SSS Flashcards
What followed the Soviet suppression of the Prague Spring in Czechoslovakia in 1968?
the most repressive of the East European regimes was installed and the pre-invasion reforms were swept away, leaving serious restrictions on economic activity and education, as well as free speech, even in comparison with neighboring communist countries.
How was opposition to Soviet invasion of Czechoslovakia in 1968 formed?
primarily culturally, rather than political and sometimes symbolically represented in drama and music after 1968, because of the severity of government repression of dissent (think of Havel’s work as a playwright)
A month after the August 1968 Soviet invasion,for example, rock music became a medium for much political dissent, including the Velvet Underground-inspired rock band, Plastic People of the Universe, who wrote incendiary protest songs in English and were eventually arrested in 1976
What did the fact that the Czechoslovak public easily engaged in peaceful forms of resistance during the Prague Spring of 1968 with very little coaching or pre-planning suggest?
evidence of priming:
- Inspiration from the west through media imagery
- Communist state had allowed certain forms of peaceful protest for propaganda purposes
- Russian was a compulsory language to learn in schools. Meant population (mainly young) could converse directly with invading soldiers = dialogue
Why is the Czechoslovakian resistance of 1968 to Soviet invasion often seen as a failure?
68 resistance often seen as failure because reform socialism was not rescued and by 70s the country had become even more rigidly orthodox. Yet where some argue this the fault of the resistance,Williams argues this misguided: ‘We should see resistance as largely irrelevant to what was happening in high politics from start to finish’
What evidence of democracy is their in Hungary?
- 1956 - Uprising against Soviet domination suppressed by the Soviet Army. Janos Kadar becomes head of government.
- 1960s - Kadar gradually introduces limited liberalising reforms. Political prisoners and church leaders are freed, farmers and industrial workers given increased rights.
- 1968 - New Economic Mechanism brings elements of the market to communist state management.
In what ways was dissent expressed in the GDR that was outside more traditional forms of protest?
Despite minor strikes, workers did not need to strike in order to display discontent. Fulbrook talks about how the policy of‘my enemy’s enemy is my friend’ was applied to expressions of protest. So to demonstrate against the GDR, any symbol that the GDR opposed was used against them. Thus references to Western democracy and Nazism were used in abundance in attempts to undermine/mock the regime. They were designed to antagonise.

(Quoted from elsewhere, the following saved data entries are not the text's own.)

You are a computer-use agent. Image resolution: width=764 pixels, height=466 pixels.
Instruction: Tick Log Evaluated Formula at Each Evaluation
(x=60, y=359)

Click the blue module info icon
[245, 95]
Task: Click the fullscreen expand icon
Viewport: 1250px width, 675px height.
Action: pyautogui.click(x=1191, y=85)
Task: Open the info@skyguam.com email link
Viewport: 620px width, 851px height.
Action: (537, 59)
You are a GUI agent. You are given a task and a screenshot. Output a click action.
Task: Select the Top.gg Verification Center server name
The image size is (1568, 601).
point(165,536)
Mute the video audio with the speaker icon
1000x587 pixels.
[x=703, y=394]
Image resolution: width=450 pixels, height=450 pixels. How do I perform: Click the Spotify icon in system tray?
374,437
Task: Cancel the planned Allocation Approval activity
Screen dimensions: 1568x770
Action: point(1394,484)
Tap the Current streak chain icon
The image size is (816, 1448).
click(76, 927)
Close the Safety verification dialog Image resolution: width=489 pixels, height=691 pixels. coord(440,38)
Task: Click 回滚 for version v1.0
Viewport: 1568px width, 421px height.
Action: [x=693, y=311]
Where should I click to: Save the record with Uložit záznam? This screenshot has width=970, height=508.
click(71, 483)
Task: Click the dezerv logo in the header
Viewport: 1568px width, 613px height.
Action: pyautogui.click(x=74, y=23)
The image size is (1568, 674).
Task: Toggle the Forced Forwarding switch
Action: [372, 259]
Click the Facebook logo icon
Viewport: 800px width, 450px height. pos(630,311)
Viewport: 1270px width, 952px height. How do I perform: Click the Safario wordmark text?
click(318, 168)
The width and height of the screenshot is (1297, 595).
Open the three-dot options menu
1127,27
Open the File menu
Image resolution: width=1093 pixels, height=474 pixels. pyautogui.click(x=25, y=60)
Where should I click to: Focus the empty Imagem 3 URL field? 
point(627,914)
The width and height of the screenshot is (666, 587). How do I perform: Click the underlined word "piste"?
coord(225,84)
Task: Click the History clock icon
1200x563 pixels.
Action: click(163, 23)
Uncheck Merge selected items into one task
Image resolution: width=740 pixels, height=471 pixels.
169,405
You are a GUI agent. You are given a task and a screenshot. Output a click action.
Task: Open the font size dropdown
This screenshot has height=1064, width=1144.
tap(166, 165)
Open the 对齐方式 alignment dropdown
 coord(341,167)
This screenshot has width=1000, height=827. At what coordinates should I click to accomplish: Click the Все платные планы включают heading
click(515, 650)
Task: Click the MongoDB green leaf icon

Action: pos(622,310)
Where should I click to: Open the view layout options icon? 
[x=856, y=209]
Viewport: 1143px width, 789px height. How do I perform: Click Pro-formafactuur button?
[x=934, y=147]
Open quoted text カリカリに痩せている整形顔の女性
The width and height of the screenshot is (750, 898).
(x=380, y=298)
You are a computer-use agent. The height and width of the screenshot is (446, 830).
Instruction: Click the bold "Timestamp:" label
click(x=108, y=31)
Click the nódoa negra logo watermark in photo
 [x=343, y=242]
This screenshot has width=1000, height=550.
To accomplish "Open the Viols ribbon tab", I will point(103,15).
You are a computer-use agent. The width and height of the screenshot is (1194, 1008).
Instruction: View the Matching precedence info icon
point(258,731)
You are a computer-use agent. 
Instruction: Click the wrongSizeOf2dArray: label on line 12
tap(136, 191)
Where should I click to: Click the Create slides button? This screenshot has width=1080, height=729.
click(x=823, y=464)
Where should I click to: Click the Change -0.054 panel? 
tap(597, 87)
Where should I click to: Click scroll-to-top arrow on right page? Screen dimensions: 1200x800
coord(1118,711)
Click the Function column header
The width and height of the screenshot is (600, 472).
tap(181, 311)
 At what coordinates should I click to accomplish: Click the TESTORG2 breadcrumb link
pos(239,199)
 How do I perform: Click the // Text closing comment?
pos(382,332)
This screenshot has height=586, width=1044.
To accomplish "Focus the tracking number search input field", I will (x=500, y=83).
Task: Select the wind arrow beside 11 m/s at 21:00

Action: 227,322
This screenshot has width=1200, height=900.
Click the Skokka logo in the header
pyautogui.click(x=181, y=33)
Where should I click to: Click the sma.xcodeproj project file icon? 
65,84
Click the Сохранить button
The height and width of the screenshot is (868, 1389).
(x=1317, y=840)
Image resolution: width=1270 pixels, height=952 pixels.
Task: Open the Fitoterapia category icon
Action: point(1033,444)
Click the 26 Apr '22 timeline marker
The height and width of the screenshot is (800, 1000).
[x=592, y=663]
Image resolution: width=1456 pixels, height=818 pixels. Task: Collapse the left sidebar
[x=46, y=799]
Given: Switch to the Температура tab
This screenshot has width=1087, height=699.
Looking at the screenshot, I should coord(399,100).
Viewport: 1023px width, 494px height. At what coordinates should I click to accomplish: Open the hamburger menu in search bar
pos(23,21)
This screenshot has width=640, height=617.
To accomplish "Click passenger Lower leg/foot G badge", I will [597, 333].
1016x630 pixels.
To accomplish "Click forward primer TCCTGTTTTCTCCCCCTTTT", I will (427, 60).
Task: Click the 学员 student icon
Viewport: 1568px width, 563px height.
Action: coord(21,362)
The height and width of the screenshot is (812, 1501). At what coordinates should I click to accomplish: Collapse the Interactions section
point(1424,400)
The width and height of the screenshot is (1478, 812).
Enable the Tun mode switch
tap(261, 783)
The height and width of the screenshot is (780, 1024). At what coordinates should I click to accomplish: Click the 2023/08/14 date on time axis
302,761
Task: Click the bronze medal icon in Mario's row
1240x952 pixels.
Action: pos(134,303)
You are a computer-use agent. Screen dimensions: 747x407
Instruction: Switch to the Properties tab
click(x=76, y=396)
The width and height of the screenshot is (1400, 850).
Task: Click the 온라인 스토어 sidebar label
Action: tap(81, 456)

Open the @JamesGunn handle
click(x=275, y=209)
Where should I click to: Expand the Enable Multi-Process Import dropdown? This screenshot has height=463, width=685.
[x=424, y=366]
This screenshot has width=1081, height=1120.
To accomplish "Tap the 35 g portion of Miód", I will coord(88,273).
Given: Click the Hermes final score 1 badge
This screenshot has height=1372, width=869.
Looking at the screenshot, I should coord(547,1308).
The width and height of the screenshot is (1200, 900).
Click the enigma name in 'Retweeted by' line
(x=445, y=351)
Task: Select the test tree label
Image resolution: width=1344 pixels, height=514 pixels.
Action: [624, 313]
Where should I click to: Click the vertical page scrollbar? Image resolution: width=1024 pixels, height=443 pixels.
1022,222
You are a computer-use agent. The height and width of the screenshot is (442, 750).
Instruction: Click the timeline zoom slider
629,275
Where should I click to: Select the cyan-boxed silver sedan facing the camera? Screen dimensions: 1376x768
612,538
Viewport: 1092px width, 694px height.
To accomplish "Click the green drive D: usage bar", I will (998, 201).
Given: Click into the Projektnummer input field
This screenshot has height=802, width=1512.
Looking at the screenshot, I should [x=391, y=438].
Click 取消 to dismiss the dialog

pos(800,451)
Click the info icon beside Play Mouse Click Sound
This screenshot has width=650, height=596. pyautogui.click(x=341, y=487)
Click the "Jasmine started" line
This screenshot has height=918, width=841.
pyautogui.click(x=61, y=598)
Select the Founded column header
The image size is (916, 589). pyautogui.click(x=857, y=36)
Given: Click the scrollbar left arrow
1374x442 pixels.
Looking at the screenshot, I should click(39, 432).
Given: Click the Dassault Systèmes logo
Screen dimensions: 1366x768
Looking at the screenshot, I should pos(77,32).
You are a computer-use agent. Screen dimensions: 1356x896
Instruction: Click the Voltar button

The idea was that ‘disgruntlement could easily be expressed through appeals to better times gone by’ and furthermore through comparisons with the west.
In what more traditional forms was dissent displayed in the GDR?
The expression of protest took many forms. Nazi slogans, graffiti, work stoppages, anonymous telephone calls threatening leading functionaries, demands for sympathy strikes or at least a downing of tools for Gedenkminuten (a minute’s silence), and attempted escapes from the GDR,were all common insubordinations. Major form of protest was the distribution of leaflets
How would you define the 1968 protests in the GDR?
1968 protest = protests were very much in the nature of spontaneous, individual, isolated acts: expressions of disapproval rather than organised movements for change. Political dissent was certainly widespread, but it was essentially reactive in nature: people knew what they wanted to protest against, but had no organisational networks to exert influence on government to effect alternative policies
What did the GDR introduce in 1968?
In 1968, East Germany went about adopting a constitution that would provide the legal basis for country’s state-socialist system. Rather than simply imposing this new document, as the ruling Socialist Unity Party (SED) could have easily done, it instead chose a more labour-intensive option: a mass national discussion followed by a plebiscite.
What does the 1968 GDR constitution of the ruling SED party contradict?
contradicts the idea of East Germany as a dictatorship. What was the point of such activities when it was clear to all from the beginning that the new Socialist Constitution would become law if the SED wanted it to happen? Much of the political structure of the German Democratic Republic appears similarly strange in retrospect.
Article 1 of the new constitution of 1968 made it official that the SED was the leading party of East Germany, yet there continued to be elections until 1989. What was the point exactly?
How did SED leader Walter Ulbricht view the 1968 GDR constitution?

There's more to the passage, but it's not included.